• SCAI Statement on EACTS Response to EXCEL Trial Investigation

    December 10, 2019

    This week, leaders of the European Association for Cardiothoracic Surgery (EACTS) withdrew their support for European practice guidelines that endorse the use of coronary stents in many patients with left main coronary artery disease. EACTS leadership claims the results of the EXCEL randomized clinical trial1 were misleading because the protocol definition of myocardial infarction (MI), based on the SCAI definition of MI2, did not align with the Third Universal Definition of MI3 developed collaboratively by the European Society of Cardiology, the American College of Cardiology, the American Heart Association, and World Health Foundation. These definitions differ in the recommended biomarker measurements and thresholds for adjudicating a peri-procedural MI. EACTS leaders further expressed concern that mortality rates were greater among stent-treated patients in EXCEL, and suggested that the trial leadership was not forthcoming about this observation.

    The authors of the EXCEL trial preferred the SCAI definition of MI because it is based on the best available evidence linking biomarker abnormalities to subsequent mortality in large clinical trials, avoids ascertainment bias, and uses the same criteria for PCI and bypass surgery4. The SCAI definition has been used in multiple clinical trials because it avoids the pitfall of tabulating MI events that are small enough to have little clinical impact. Instead, the SCAI definition permits assessment of MI events that are likely to be clinically relevant.

    Cumulative event curves for all-cause death for the two treatment groups in EXCEL were superimposable for the first 18 months after treatment, but separated from 18 to 36 months.  Even though the difference was not statistically important at 3 years1, it raised concerns that death rates would rise further for PCI-treated patients.  For this reason, the recent publication of 5 year follow-up for EXCEL patients in the New England Journal of Medicine5 was welcomed. The paper shows that all-cause mortality remains higher for PCI-treated patients (13% versus 9.9%), but no difference in definite cardiovascular death was observed (5% versus 4.5%).  The powered composite endpoint of death, stroke, or MI was not different at 3 or 5 years of follow up.

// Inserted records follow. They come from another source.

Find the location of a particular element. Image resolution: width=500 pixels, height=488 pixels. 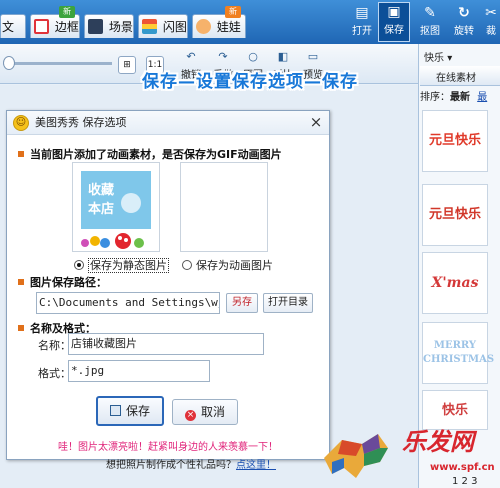

file-name-field: 店铺收藏图片 is located at coordinates (166, 344).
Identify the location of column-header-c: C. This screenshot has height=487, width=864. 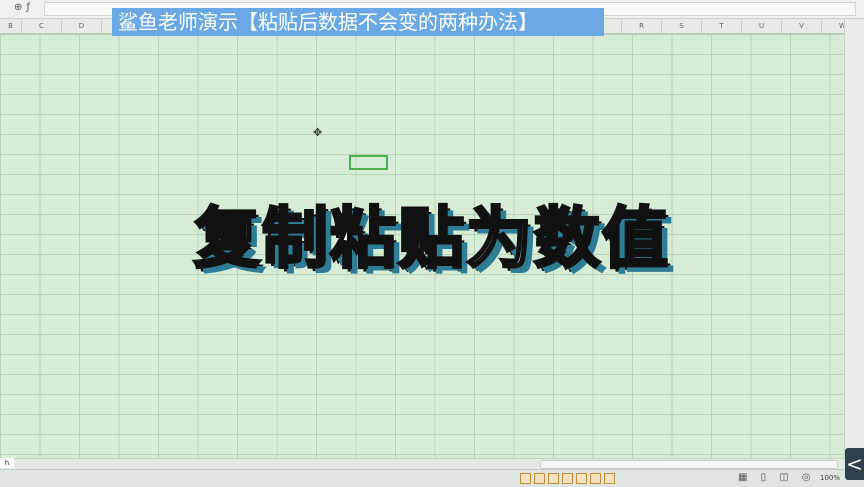
(42, 26).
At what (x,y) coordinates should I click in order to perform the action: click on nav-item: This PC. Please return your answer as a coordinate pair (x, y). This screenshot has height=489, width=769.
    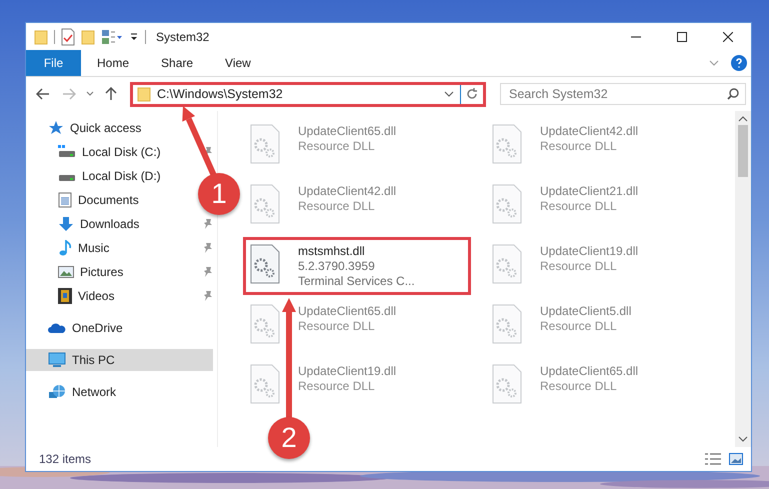
    Looking at the image, I should click on (120, 360).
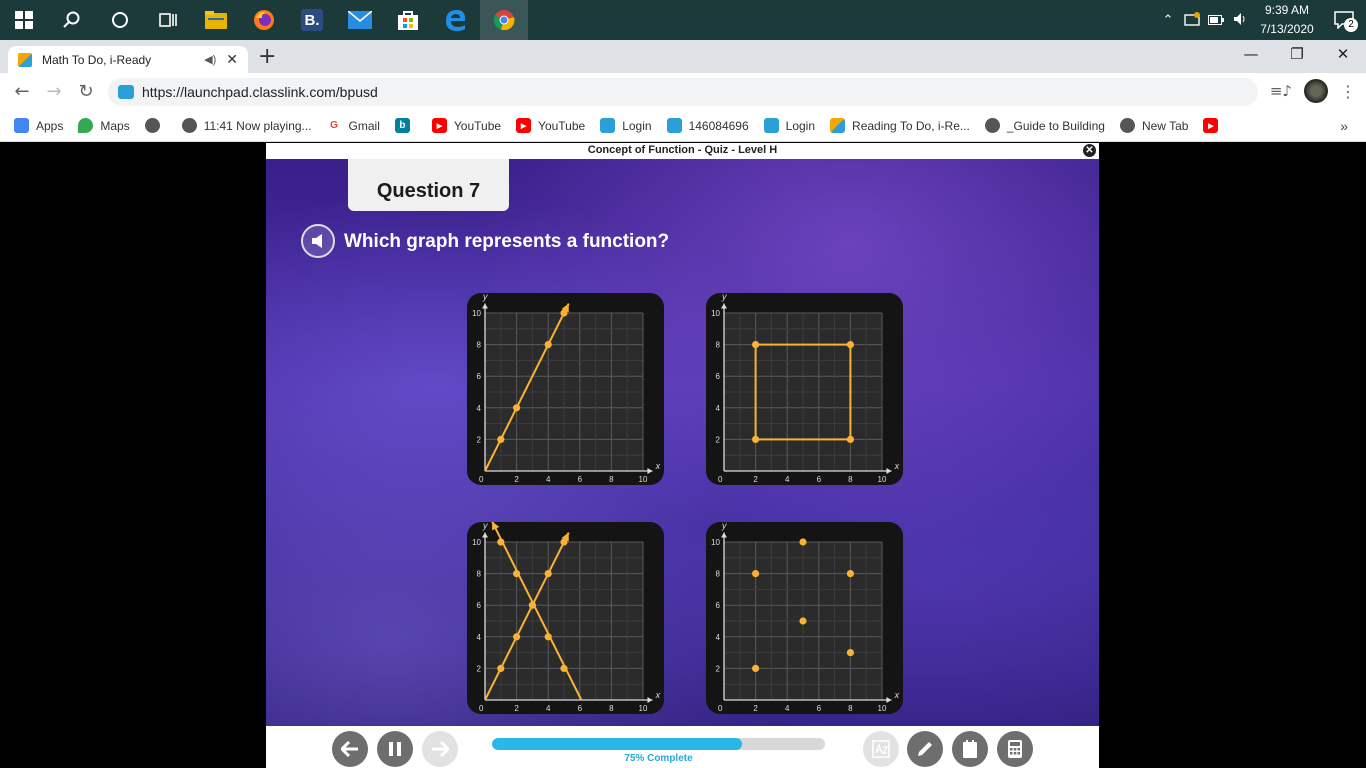 The width and height of the screenshot is (1366, 768). I want to click on bookmark-item: Apps, so click(38, 126).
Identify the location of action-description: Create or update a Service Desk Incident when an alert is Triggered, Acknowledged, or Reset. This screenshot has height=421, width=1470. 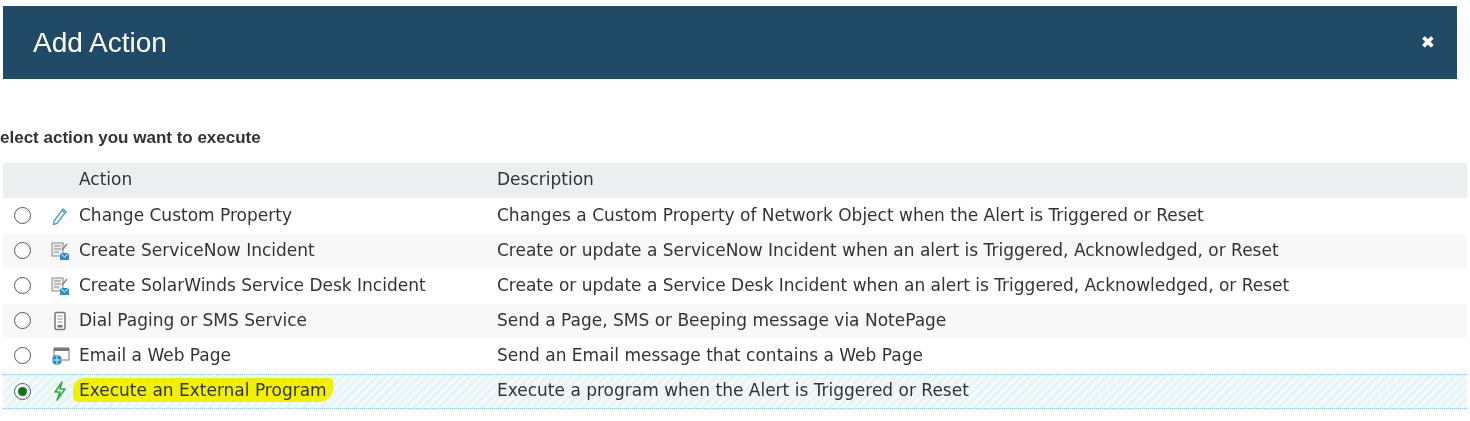
(894, 284).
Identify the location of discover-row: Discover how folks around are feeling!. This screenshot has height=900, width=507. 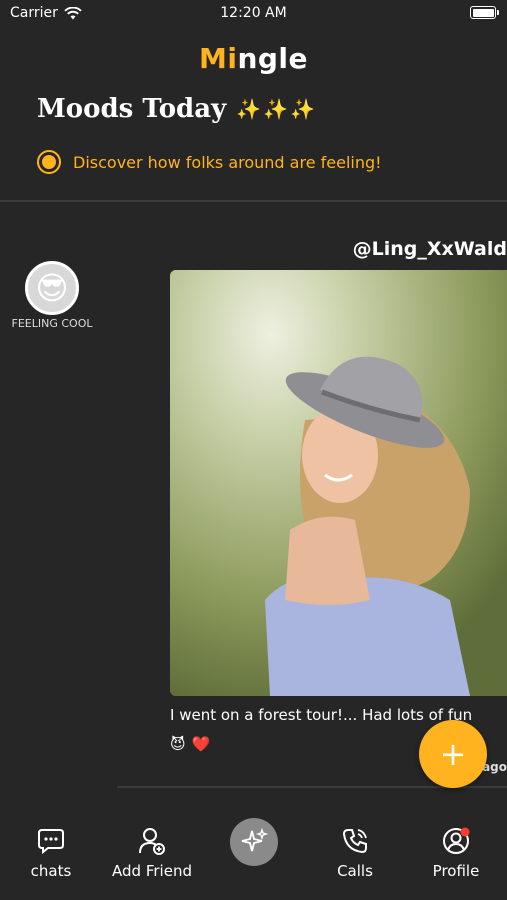
(210, 162).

    SCAI respectfully disagrees with EACTS regarding EXCEL. While all-cause mortality is an important endpoint to follow, the EXCEL trial was neither designed nor powered to assess differences in this endpoint.  Lethal differences in treatment effectiveness would be expected to manifest as differences in cardiovascular death rates; while this was also an unpowered observation, the lack of any difference in definite cardiovascular death at 5 years is reassuring. SCAI endorses the guidelines in Europe and the United States that support use of coronary stents for treatment of left main coronary artery disease in appropriately selected patients.

    1. Stone GW, Sabik JF, Simonton CA, et al.  Everolimus-eluting stents of bypass surgery for left main coronary artery disease.  New Engl J Med 2016;375:2223-35.
    2. Moussa ID, Klein LW, Shah B, et al. Consideration of a new definition of clinically relevant myocardial infarction after coronary revascularization: an expert consensus document from the Society for Cardiovascular Angiography and Interventions (SCAI).  J Am Coll Cardiol 2013;62:1563-70.
    3. Thygesen K, Alpert JS, Jaffe AS. et al. Third universal definition of myocardial infarction.  Eur Heart J 2012;33:2551-67.
    4. Moussa ID, Stone GW. Myocardial infarction after percutaneous coronary intervention and coronary artery bypass grafting surgery.  Time for a unifying definition.  JACC: Cardiovasc Interv 2017;10:1508-10.
    5. Stone GW, Kappetein AP, Sabik JF, et al. Five year outcomes after PCI or CABG for left main coronary artery disease. New Engl J Med 2019;381:1820-30.